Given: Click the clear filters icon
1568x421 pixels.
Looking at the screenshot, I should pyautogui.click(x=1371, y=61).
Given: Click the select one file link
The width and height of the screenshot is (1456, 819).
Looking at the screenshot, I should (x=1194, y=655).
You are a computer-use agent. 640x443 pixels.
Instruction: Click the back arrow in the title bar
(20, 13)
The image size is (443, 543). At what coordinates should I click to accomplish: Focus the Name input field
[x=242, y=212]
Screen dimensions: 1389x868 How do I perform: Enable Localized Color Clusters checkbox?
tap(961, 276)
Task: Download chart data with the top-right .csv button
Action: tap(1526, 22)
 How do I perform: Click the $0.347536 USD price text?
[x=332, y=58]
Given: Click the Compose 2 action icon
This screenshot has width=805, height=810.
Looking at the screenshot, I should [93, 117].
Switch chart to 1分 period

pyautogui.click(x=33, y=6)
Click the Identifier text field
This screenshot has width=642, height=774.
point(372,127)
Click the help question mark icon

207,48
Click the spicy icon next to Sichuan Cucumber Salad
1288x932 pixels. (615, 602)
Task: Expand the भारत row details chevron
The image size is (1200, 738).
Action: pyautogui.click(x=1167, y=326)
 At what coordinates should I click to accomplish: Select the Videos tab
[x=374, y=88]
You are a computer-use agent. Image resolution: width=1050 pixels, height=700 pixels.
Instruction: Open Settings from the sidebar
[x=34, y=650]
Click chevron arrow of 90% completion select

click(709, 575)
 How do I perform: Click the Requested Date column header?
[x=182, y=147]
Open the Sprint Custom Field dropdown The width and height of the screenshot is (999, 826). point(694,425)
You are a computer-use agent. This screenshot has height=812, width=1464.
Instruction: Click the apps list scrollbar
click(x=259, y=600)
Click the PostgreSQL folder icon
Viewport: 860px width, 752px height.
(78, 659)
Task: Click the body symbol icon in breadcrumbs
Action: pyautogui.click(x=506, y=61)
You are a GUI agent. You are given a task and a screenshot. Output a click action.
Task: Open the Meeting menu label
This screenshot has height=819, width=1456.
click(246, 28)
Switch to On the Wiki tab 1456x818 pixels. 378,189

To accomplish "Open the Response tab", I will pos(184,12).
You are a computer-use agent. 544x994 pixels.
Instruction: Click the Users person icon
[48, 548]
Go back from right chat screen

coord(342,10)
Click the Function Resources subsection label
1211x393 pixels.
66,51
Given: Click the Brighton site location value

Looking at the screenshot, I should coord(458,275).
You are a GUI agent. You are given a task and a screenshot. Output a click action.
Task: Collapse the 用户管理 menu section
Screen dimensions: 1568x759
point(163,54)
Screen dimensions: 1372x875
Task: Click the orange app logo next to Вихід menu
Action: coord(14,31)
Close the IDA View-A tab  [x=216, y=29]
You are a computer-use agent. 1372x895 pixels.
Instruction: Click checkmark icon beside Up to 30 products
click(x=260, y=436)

■ ■ ■ ■ ■ ■ ■

▶ TO BE DONE: Rewrite all the rows above, replacing every "Instruction" with "Command" and leaving everything else unchanged.

▶ SOLUTION:
Given: Click the clear filters icon
1568x421 pixels.
Looking at the screenshot, I should pyautogui.click(x=1371, y=61).
Given: Click the select one file link
The width and height of the screenshot is (1456, 819).
Looking at the screenshot, I should (x=1194, y=655).
You are a computer-use agent. 640x443 pixels.
Command: Click the back arrow in the title bar
(20, 13)
The image size is (443, 543). At what coordinates should I click to accomplish: Focus the Name input field
[x=242, y=212]
Screen dimensions: 1389x868 How do I perform: Enable Localized Color Clusters checkbox?
tap(961, 276)
Task: Download chart data with the top-right .csv button
Action: tap(1526, 22)
 How do I perform: Click the $0.347536 USD price text?
[x=332, y=58]
Given: Click the Compose 2 action icon
This screenshot has width=805, height=810.
Looking at the screenshot, I should [93, 117].
Switch chart to 1分 period

pyautogui.click(x=33, y=6)
Click the Identifier text field
This screenshot has width=642, height=774.
point(372,127)
Click the help question mark icon

207,48
Click the spicy icon next to Sichuan Cucumber Salad
1288x932 pixels. (615, 602)
Task: Expand the भारत row details chevron
The image size is (1200, 738).
Action: pyautogui.click(x=1167, y=326)
 At what coordinates should I click to accomplish: Select the Videos tab
[x=374, y=88]
You are a computer-use agent. Image resolution: width=1050 pixels, height=700 pixels.
Command: Open Settings from the sidebar
[x=34, y=650]
Click chevron arrow of 90% completion select

click(709, 575)
 How do I perform: Click the Requested Date column header?
[x=182, y=147]
Open the Sprint Custom Field dropdown The width and height of the screenshot is (999, 826). point(694,425)
You are a computer-use agent. This screenshot has height=812, width=1464.
Command: Click the apps list scrollbar
click(x=259, y=600)
Click the PostgreSQL folder icon
Viewport: 860px width, 752px height.
(78, 659)
Task: Click the body symbol icon in breadcrumbs
Action: pyautogui.click(x=506, y=61)
You are a GUI agent. You are given a task and a screenshot. Output a click action.
Task: Open the Meeting menu label
This screenshot has height=819, width=1456.
click(246, 28)
Switch to On the Wiki tab 1456x818 pixels. 378,189

To accomplish "Open the Response tab", I will pos(184,12).
You are a computer-use agent. 544x994 pixels.
Command: Click the Users person icon
[48, 548]
Go back from right chat screen

coord(342,10)
Click the Function Resources subsection label
1211x393 pixels.
66,51
Given: Click the Brighton site location value

Looking at the screenshot, I should coord(458,275).
You are a GUI agent. You are given a task and a screenshot. Output a click action.
Task: Collapse the 用户管理 menu section
Screen dimensions: 1568x759
point(163,54)
Screen dimensions: 1372x875
Task: Click the orange app logo next to Вихід menu
Action: coord(14,31)
Close the IDA View-A tab  [x=216, y=29]
You are a computer-use agent. 1372x895 pixels.
Command: Click checkmark icon beside Up to 30 products
click(x=260, y=436)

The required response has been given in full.